Dataset entries →
--- BEGIN ---
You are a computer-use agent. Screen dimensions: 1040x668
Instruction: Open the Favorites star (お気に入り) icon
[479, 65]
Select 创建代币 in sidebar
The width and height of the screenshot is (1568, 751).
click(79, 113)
--- END ---
Render every line of the entries above as a Markdown table with the columns Row and Line, omitting blank lines.

Reply to the exercise →
| Row | Line |
|---|---|
| 1 | You are a computer-use agent. Screen dimensions: 1040x668 |
| 2 | Instruction: Open the Favorites star (お気に入り) icon |
| 3 | [479, 65] |
| 4 | Select 创建代币 in sidebar |
| 5 | The width and height of the screenshot is (1568, 751). |
| 6 | click(79, 113) |